For me, as for 99.99% of Western Europeans, though for different reasons, the term ‘Western rite’ is meaningless. I have never known any other rites than those used by the Orthodox Church, since I have never been Anglican or Roman Catholic. If I were asked to celebrate a service according to the ‘Western rite’, first of all, even before considering if I wanted to and asking my bishop for a blessing to do so, I would have to find out what it is. I would have no idea as to its practical implementation. For Western Orthodox like us, we already have ‘Western’ rites. These are the universal rites of the Orthodox Church, used in Western European languages and also in services to the local Western saints. We need nothing more, for us the ‘Western rite’ is already here and in regular use.

Theory and Practice

However fine the concept of a restored ‘Western rite’ is in theory, it seems not to work in practice. Certainly, the example of ECOF, the so-called ‘French Orthodox Catholic Church’, founded under Mgr Jean (Kovalevsky) and once several hundred strong, sends shudders down the backs of canonical Orthodox who had experience of it. Surely the fact is that ‘Western rite’ simply does not work in practice?

Surely a Western rite would only ever attract a small minority of old-fashioned Roman Catholics or Anglicans? They would be unable to integrate organic Orthodoxy and be unable to transmit anything to the next generation or anyone else outside their closed ‘ritual’ group. These would inevitably be cut off from mainstream Orthodox and find their services ignored by them, as if they belonged to an uncanonical sect.

St Tikhon and St John

Nevertheless, there is a strong argument for ‘Western rite’. This is that a form of the Anglican rite was approved by the Holy Synod of the pre-Revolutionary Russian Church and sponsored by none other than Bishop (later Patriarch and St) Tikhon at the beginning of the last century. And fifty years ago, Bishop (later Archbishop and St) John of Shanghai helped former Roman Catholics into Orthodoxy through Fr Evgraf Kovalevsky, whom he then consecrated bishop, launching a missionary ‘French Orthodox Church’, allowing it a ‘Western rite’ and the new calendar for the fixed feasts.

## EXTRACTED RECORDS
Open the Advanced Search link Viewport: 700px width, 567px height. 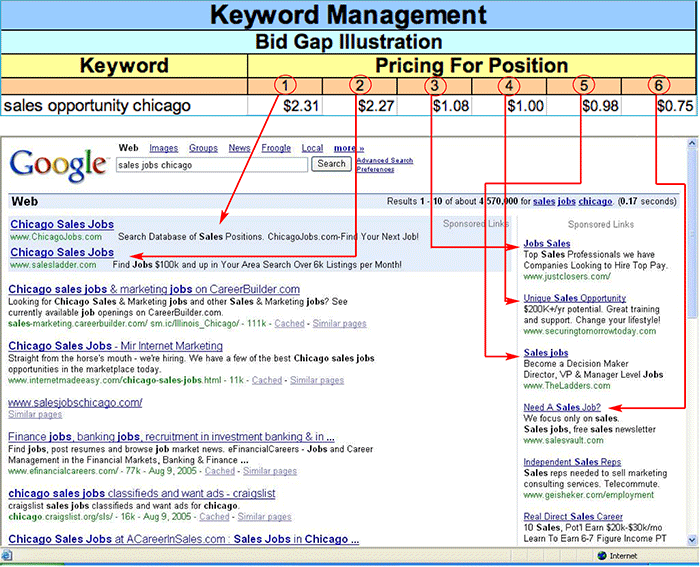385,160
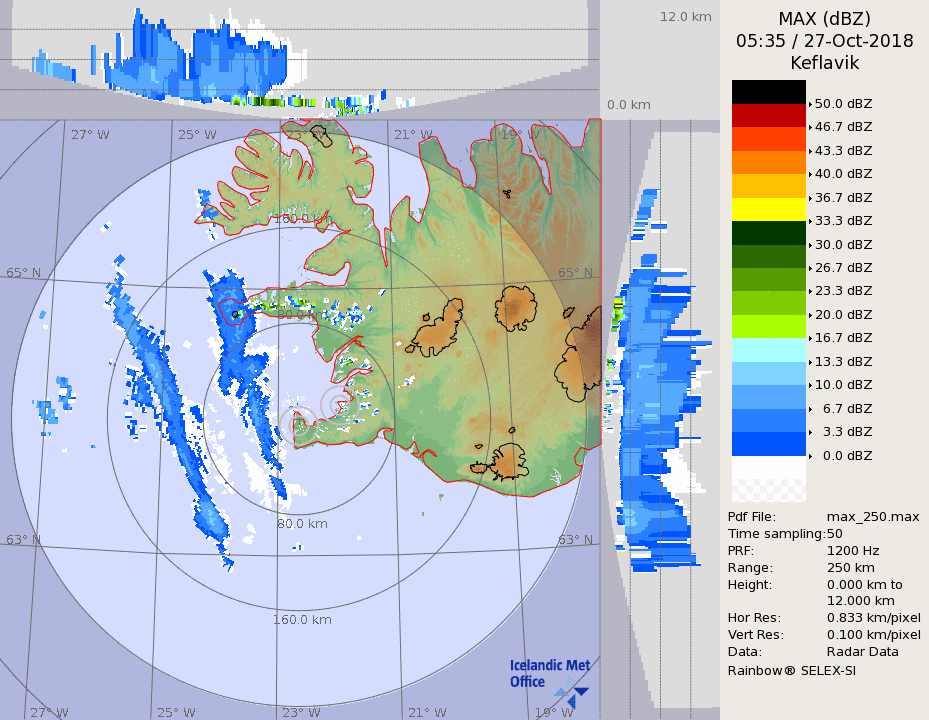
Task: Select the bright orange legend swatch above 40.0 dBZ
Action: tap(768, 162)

...

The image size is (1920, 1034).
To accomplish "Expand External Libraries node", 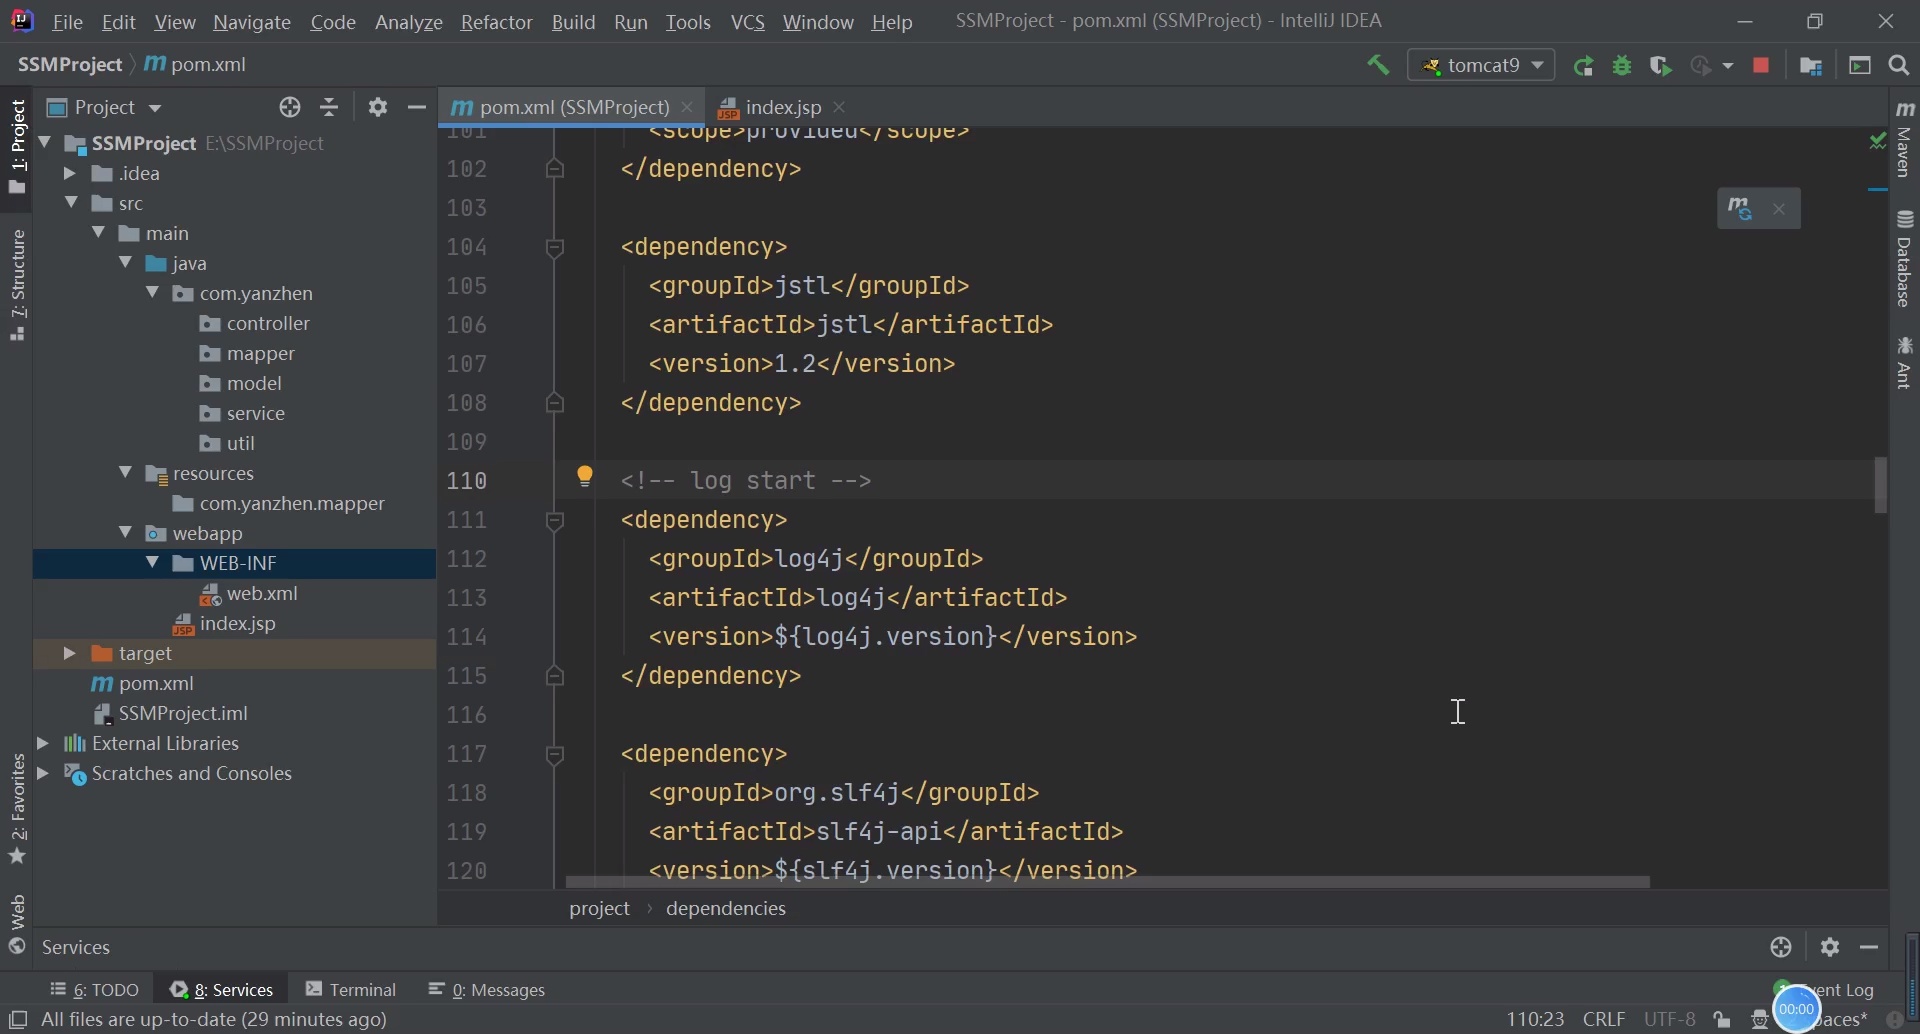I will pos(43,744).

## PROBLEM
According to the excerpt on the Western rite, who consecrated Fr Evgraf Kovalevsky as bishop? The entries come from a separate source, not from the excerpt on the Western rite.

## WRITTEN ANSWER
Bishop (later Archbishop and St) John of Shanghai.